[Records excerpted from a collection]
•••

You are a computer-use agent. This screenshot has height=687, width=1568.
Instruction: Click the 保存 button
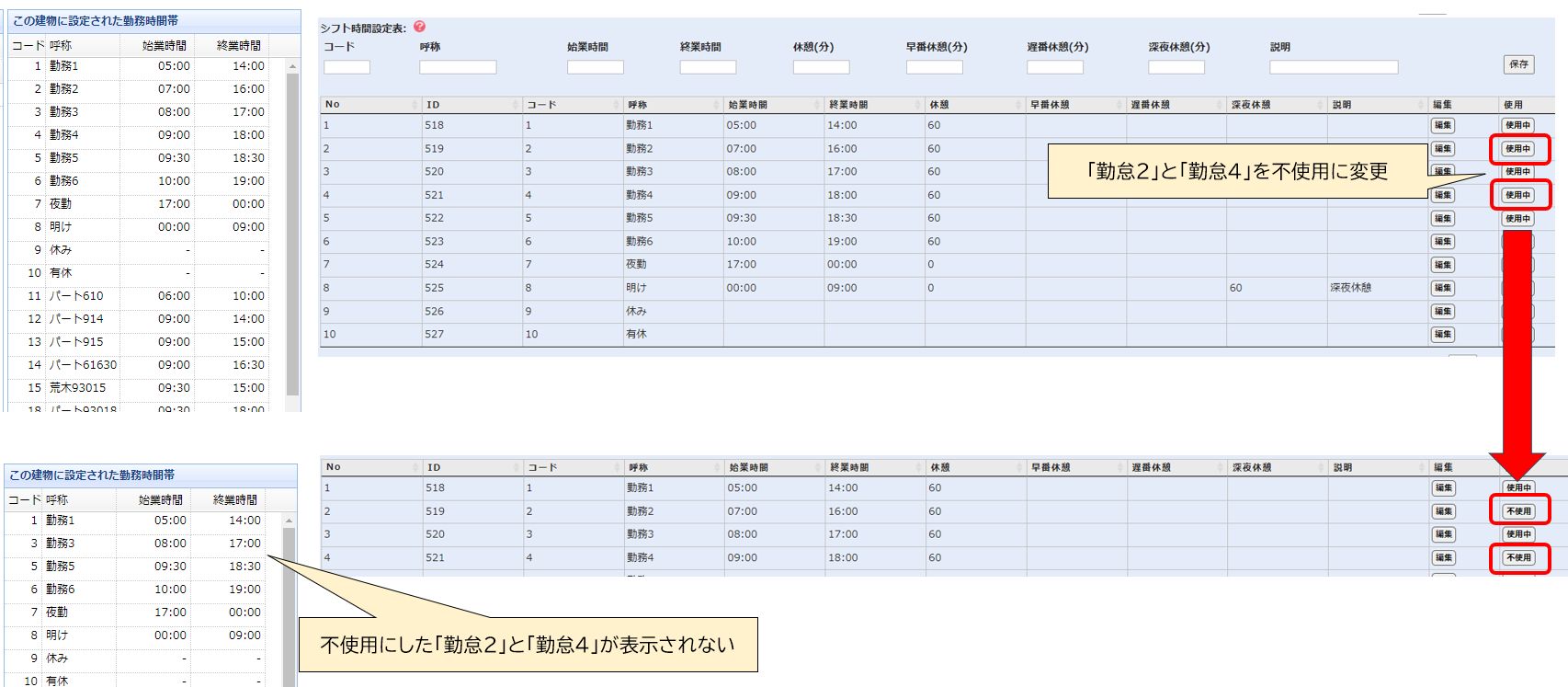[x=1518, y=64]
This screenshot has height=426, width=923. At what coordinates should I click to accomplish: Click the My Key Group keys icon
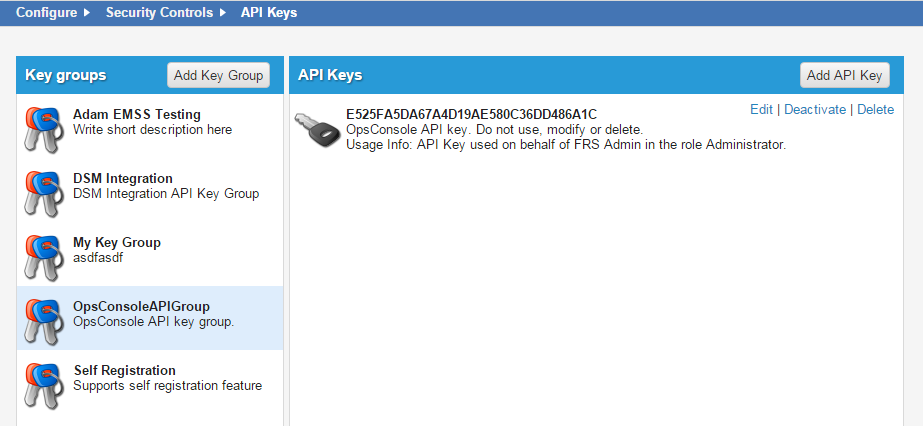click(43, 256)
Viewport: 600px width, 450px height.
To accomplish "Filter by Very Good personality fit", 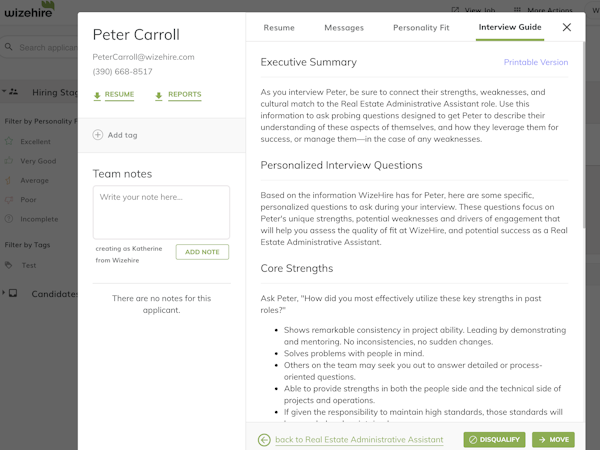I will tap(38, 161).
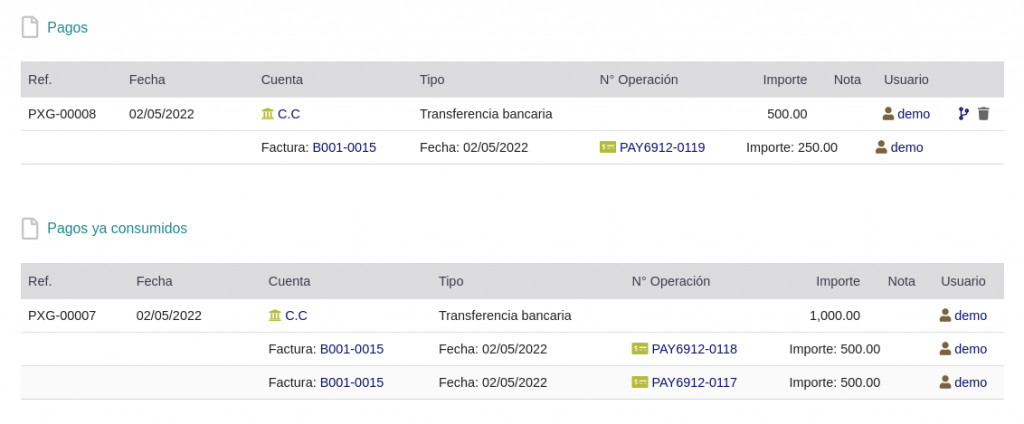Open invoice B001-0015 link next to PAY6912-0118
The image size is (1024, 424).
tap(351, 349)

•••

§ Exercise objective:
Print, word for word, the lines above that run from the line containing "Instruction: Click the 保存 button" to the line containing "Viewport: 600px width, 450px height.", both included. Keep the pictures out.

§ Written response:
Instruction: Click the 保存 button
[x=1518, y=64]
This screenshot has height=426, width=923. At what coordinates should I click to accomplish: Click the My Key Group keys icon
click(43, 256)
Viewport: 600px width, 450px height.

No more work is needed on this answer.